The methylxanthines have effects on the central nervous system, kidney, and cardiac and skeletal muscle as well as smooth muscle. Of the three agents, theophylline is most selective in its smooth muscle effects, whereas caffeine has the most marked central nervous system effects.
A. Central Nervous System Effects
All methylxanthines—but especially caffeine—cause mild cortical arousal with increased alertness and deferral of fatigue. The caffeine contained in beverages—eg, 100 mg in a cup of coffee—is sufficient to cause nervousness and insomnia in sensitive individuals and slight bronchodilation in patients with asthma. The larger doses necessary for more effective bronchodilation cause nervousness and tremor. Very high doses, from accidental or suicidal overdose, cause medullary stimulation, convulsions, and even death.
B. Cardiovascular Effects
Methylxanthines have positive chronotropic and inotropic effects on the heart. At low concentrations, these effects result from inhibition of presynaptic adenosine receptors in sympathetic nerves, increasing catecholamine release at nerve endings. The higher concentrations (> 10 μmol/L, 2 mg/L) associated with inhibition of phosphodiesterase and increases in cAMP may result in increased influx of calcium. At much higher concentrations (> 100 μmol/L), sequestration of calcium by the sarcoplasmic reticulum is impaired.

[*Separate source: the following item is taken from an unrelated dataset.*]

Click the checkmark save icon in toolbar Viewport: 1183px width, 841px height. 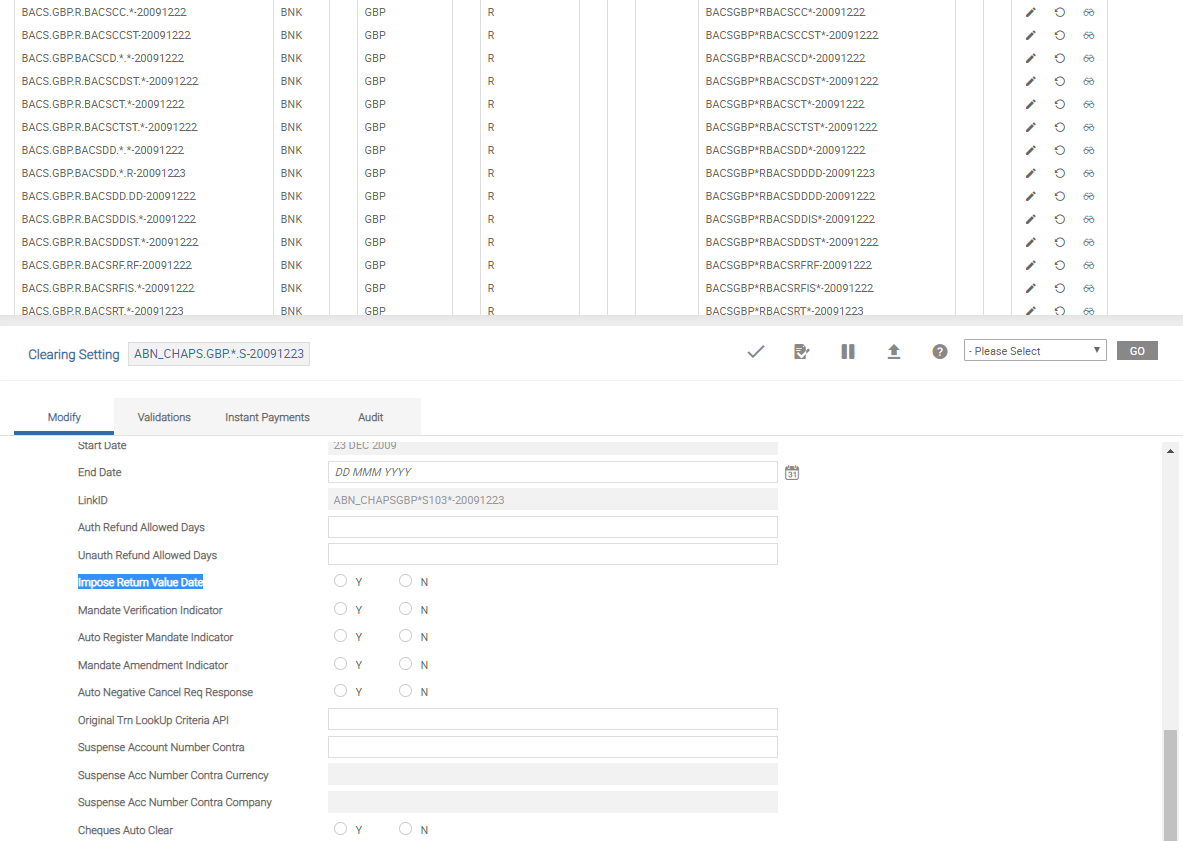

The clinical expression of these effects on cardiovascular function varies among individuals. Ordinary consumption of methylxanthine-containing beverages usually produces slight tachycardia, an increase in cardiac output, and an increase in peripheral resistance, raising blood pressure slightly. In sensitive individuals, consumption of a few cups of coffee may result in arrhythmias. High doses of these agents relax vascular smooth muscle except in cerebral blood vessels, where they cause contraction.
Methylxanthines decrease blood viscosity and may improve blood flow under certain conditions. The mechanism of this action is not well defined, but the effect is exploited in the treatment of intermittent claudication with pentoxifylline, a dimethylxanthine agent.
C. Effects on Gastrointestinal Tract
The methylxanthines stimulate secretion of both gastric acid and digestive enzymes. However, even decaffeinated coffee has a potent stimulant effect on secretion, which means that the primary secretagogue in coffee is not caffeine.
D. Effects on Kidney
The methylxanthines—especially theophylline—are weak diuretics. This effect may involve both increased glomerular filtration and reduced tubular sodium reabsorption. The diuresis is not of sufficient magnitude to be therapeutically useful.